> [THE PROBLEM]: Reproduce every line of the items below word for word, omitting the pictures.

> [ENTRIES SUPPLIED]:
══════════════════════════════

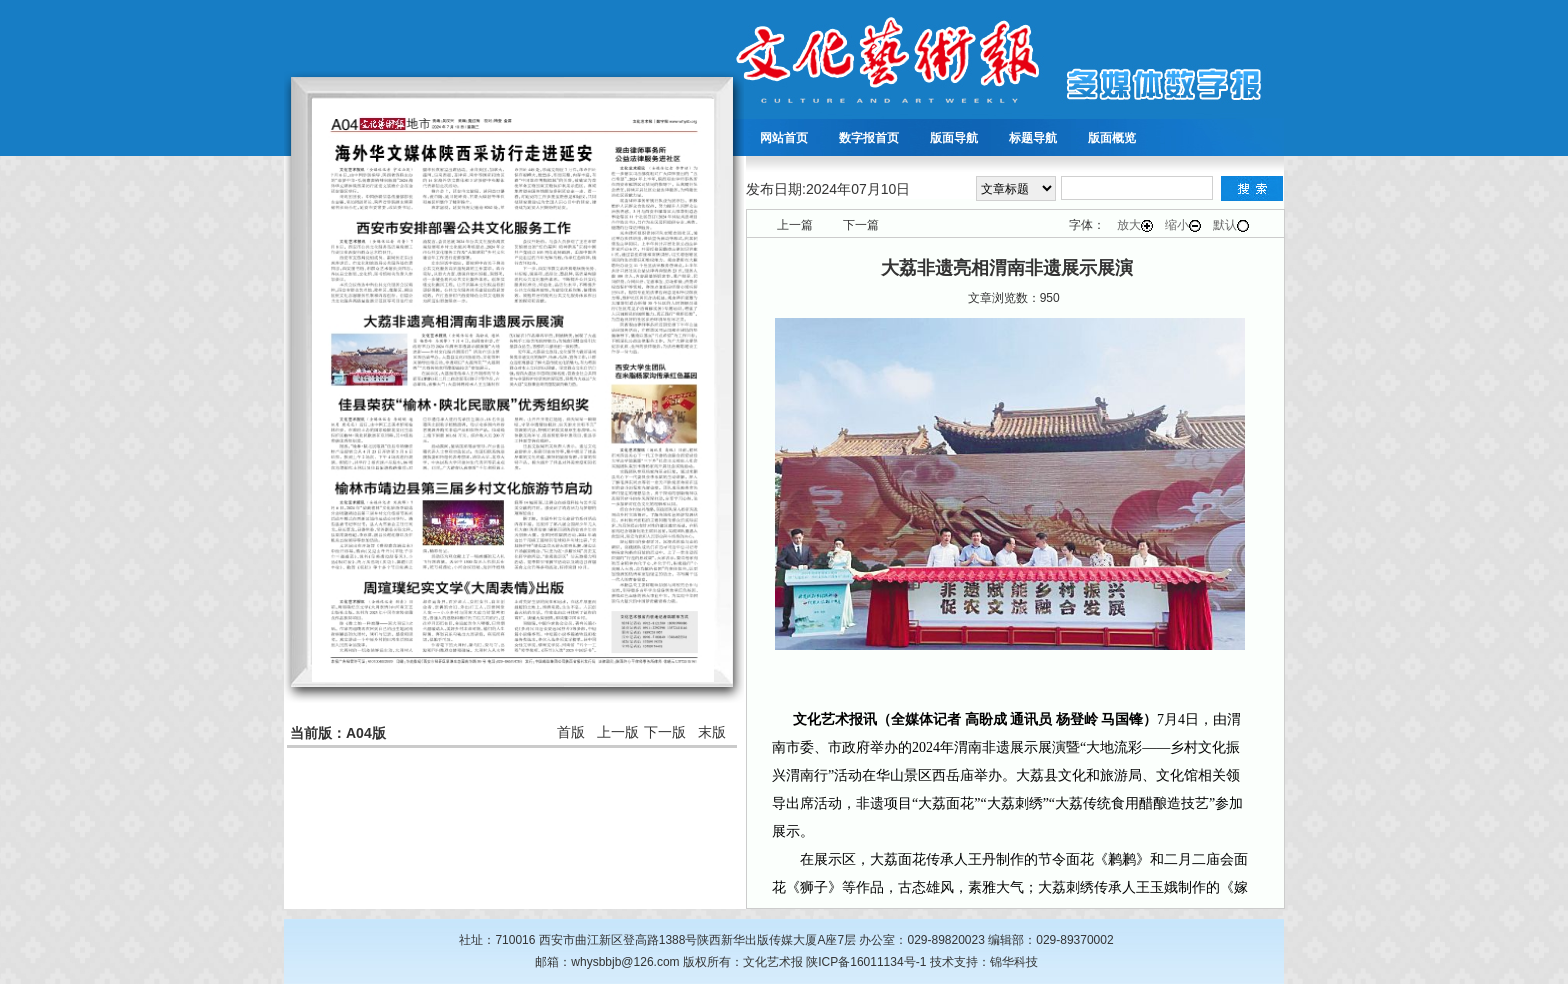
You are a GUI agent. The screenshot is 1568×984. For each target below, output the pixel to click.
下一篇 (861, 225)
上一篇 (795, 225)
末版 (712, 732)
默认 (1231, 225)
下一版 (665, 732)
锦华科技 (1014, 962)
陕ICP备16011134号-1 (866, 962)
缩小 (1183, 225)
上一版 (618, 732)
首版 (571, 732)
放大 (1135, 225)
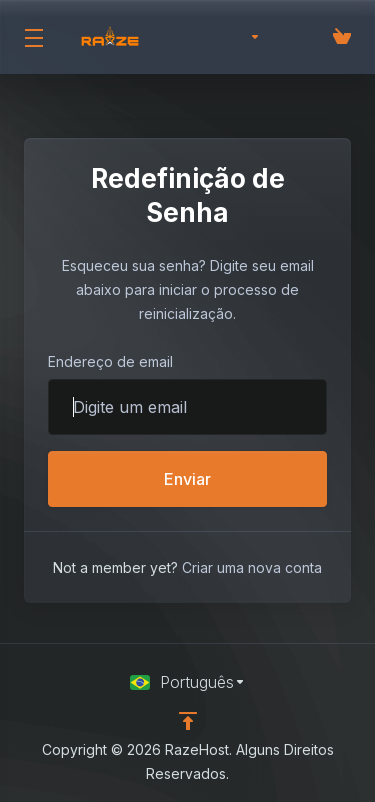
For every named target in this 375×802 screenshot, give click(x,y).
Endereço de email (110, 361)
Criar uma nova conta (252, 567)
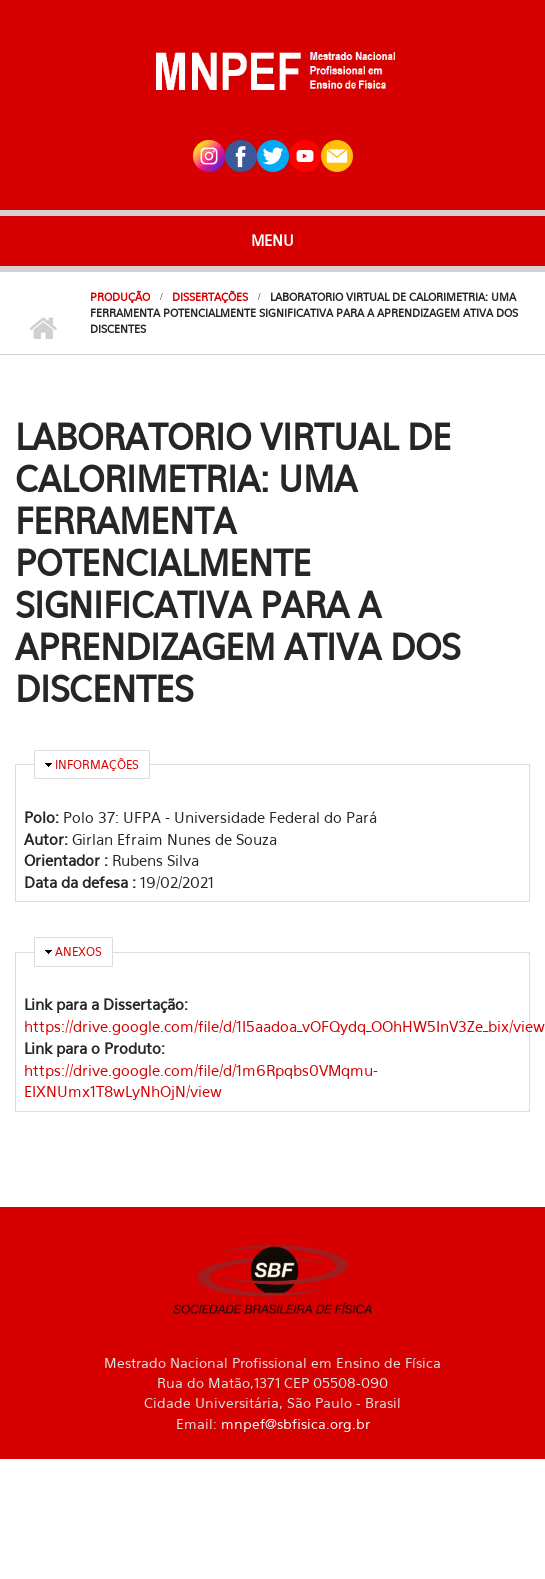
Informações (97, 764)
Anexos (78, 951)
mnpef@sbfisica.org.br (295, 1423)
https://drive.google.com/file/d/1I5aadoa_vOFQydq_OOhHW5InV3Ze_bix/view (284, 1026)
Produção (120, 297)
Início (42, 329)
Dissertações (210, 297)
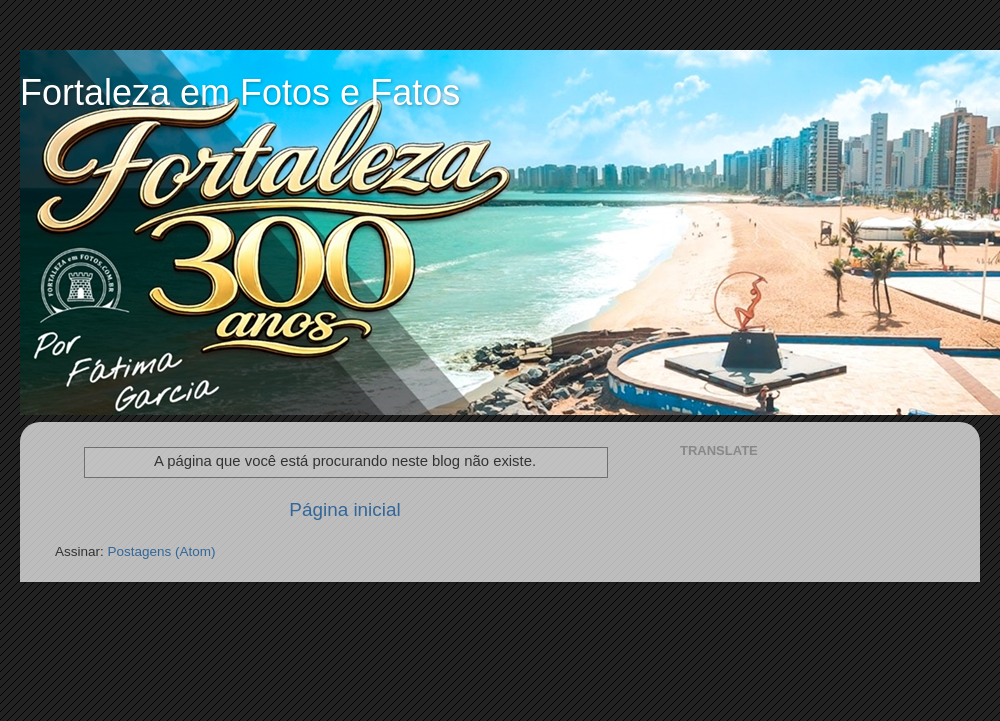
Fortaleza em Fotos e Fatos (240, 92)
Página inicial (344, 509)
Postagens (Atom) (162, 551)
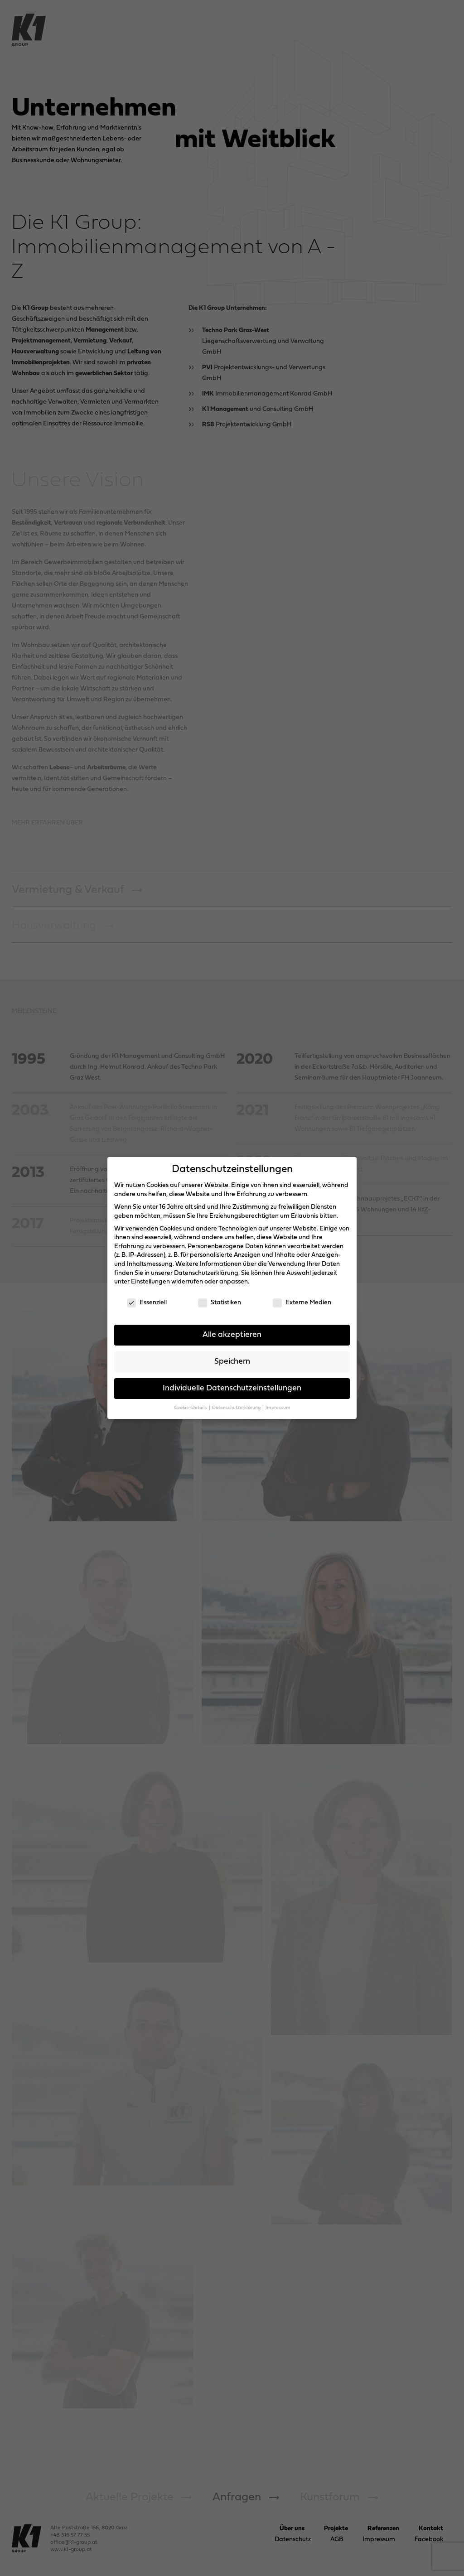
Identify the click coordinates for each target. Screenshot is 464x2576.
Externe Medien (302, 1302)
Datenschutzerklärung (206, 1273)
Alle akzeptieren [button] (232, 1335)
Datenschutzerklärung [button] (236, 1407)
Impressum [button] (278, 1407)
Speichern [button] (232, 1361)
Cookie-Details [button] (191, 1407)
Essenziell (147, 1302)
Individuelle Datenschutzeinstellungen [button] (232, 1388)
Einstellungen (150, 1281)
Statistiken (219, 1302)
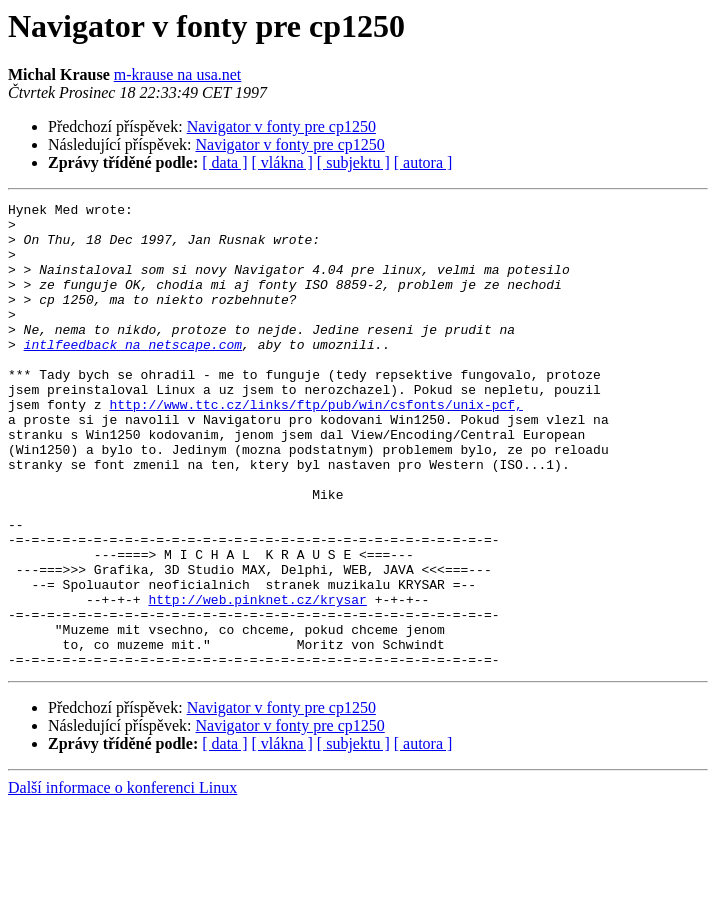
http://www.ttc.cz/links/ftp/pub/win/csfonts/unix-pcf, (315, 446)
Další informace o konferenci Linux (122, 880)
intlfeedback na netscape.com (133, 374)
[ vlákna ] (282, 162)
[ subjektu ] (353, 162)
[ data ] (224, 162)
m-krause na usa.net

══════════════════════════════

> [FINAL RESULT]:
You are a GUI agent. The screenshot is 1568×984. For each target below, output the pixel to click.
下一篇 (861, 225)
上一篇 (795, 225)
末版 (712, 732)
默认 (1231, 225)
下一版 (665, 732)
锦华科技 (1014, 962)
陕ICP备16011134号-1 (866, 962)
缩小 (1183, 225)
上一版 (618, 732)
首版 (571, 732)
放大 (1135, 225)
For every named target in this 375×802 screenshot, give click(x,y).
Endereço de email (110, 361)
Criar uma nova conta (252, 567)
Informações (97, 764)
Anexos (78, 951)
mnpef@sbfisica.org.br (295, 1423)
https://drive.google.com/file/d/1I5aadoa_vOFQydq_OOhHW5InV3Ze_bix/view (284, 1026)
Produção (120, 297)
Início (42, 329)
Dissertações (210, 297)
Fortaleza em Fotos e Fatos (240, 92)
Página inicial (344, 509)
Postagens (Atom) (162, 551)
Identify the click coordinates for each target. Screenshot is 464x2576.
Externe Medien (302, 1302)
Datenschutzerklärung (206, 1273)
Alle akzeptieren [button] (232, 1335)
Datenschutzerklärung [button] (236, 1407)
Impressum [button] (278, 1407)
Speichern [button] (232, 1361)
Cookie-Details [button] (191, 1407)
Essenziell (147, 1302)
Individuelle Datenschutzeinstellungen [button] (232, 1388)
Einstellungen (150, 1281)
Statistiken (219, 1302)
http://www.ttc.cz/links/ftp/pub/win/csfonts/unix-pcf, (315, 446)
Další informace o konferenci Linux (122, 880)
intlfeedback na netscape.com (133, 374)
[ vlákna ] (282, 162)
[ subjektu ] (353, 162)
[ data ] (224, 162)
m-krause na usa.net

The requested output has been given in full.